* Problem requirements *
Below are entries; copy exactly the lines from the one with "Image resolution: width=1616, height=2296." through the one with "Contact Us (556, 2159)", both included, and leave out the rest.

* Input data *
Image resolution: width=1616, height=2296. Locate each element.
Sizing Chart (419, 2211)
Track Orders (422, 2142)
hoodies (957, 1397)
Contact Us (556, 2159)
...
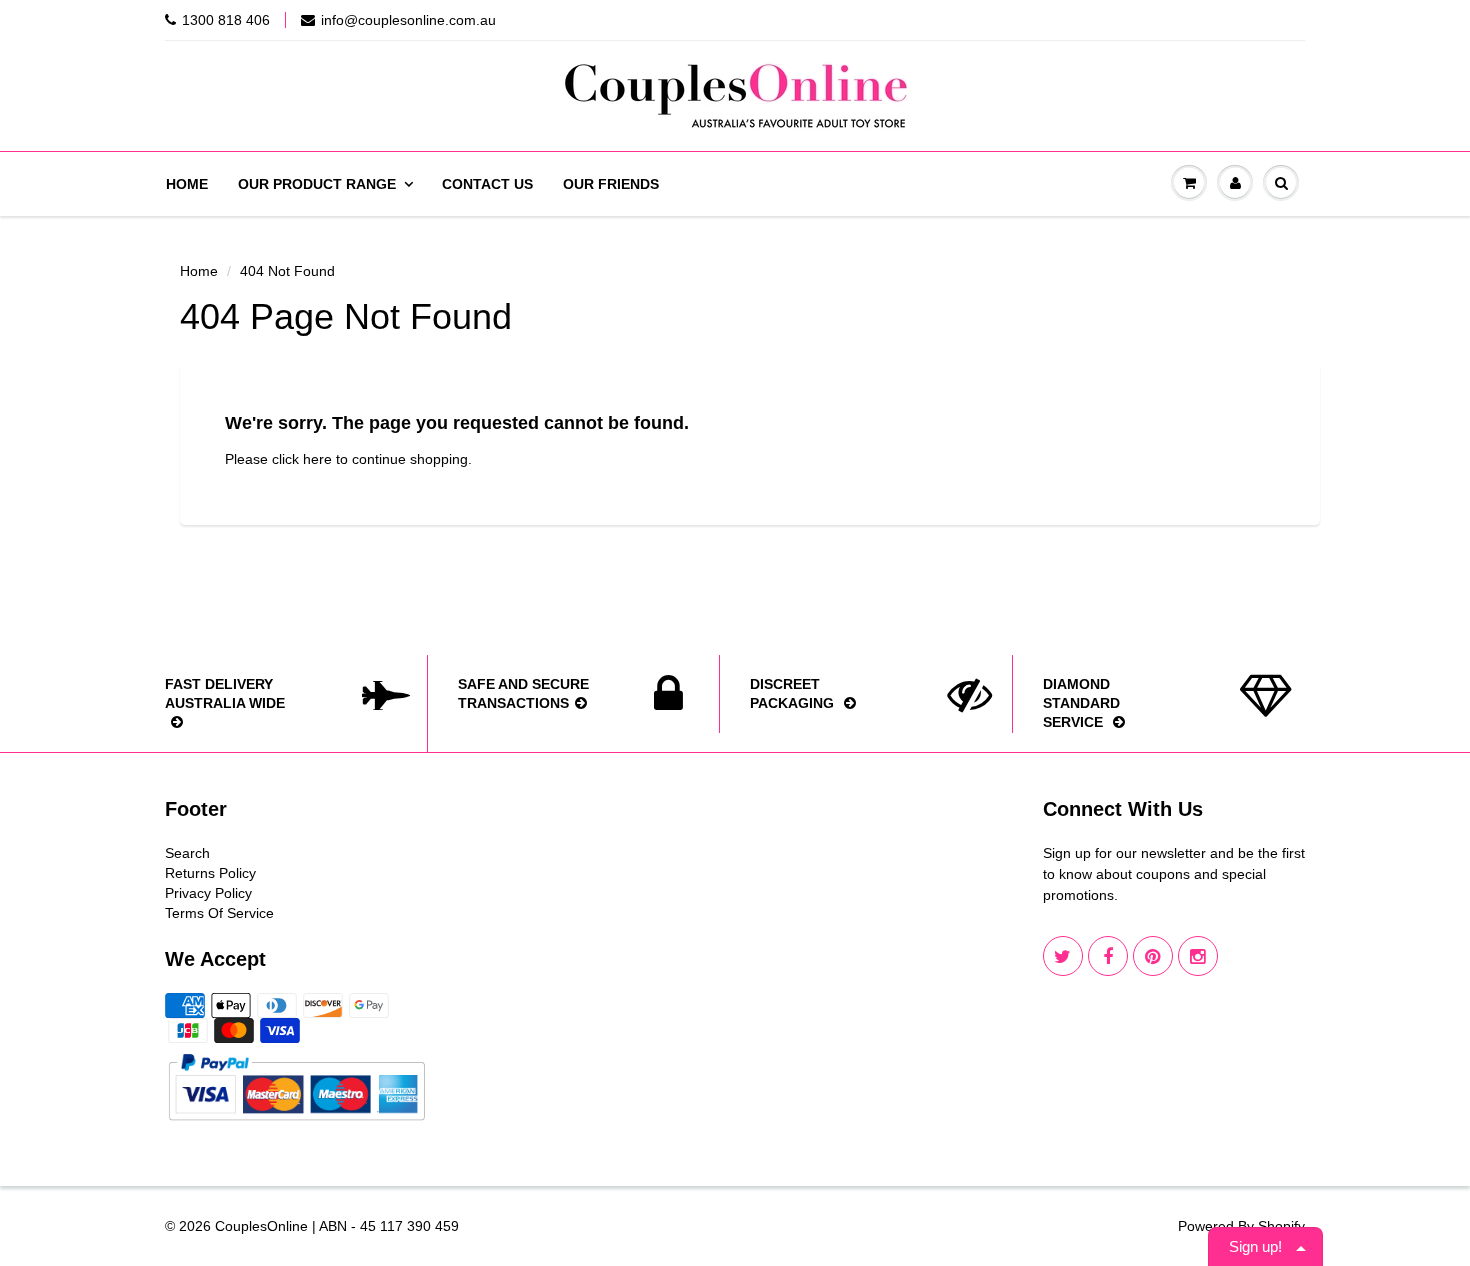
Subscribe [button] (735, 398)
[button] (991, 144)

* Output of the exercise *
Image resolution: width=1616, height=2296. Locate each element.
Sizing Chart (419, 2211)
Track Orders (422, 2142)
hoodies (957, 1397)
Contact Us (556, 2159)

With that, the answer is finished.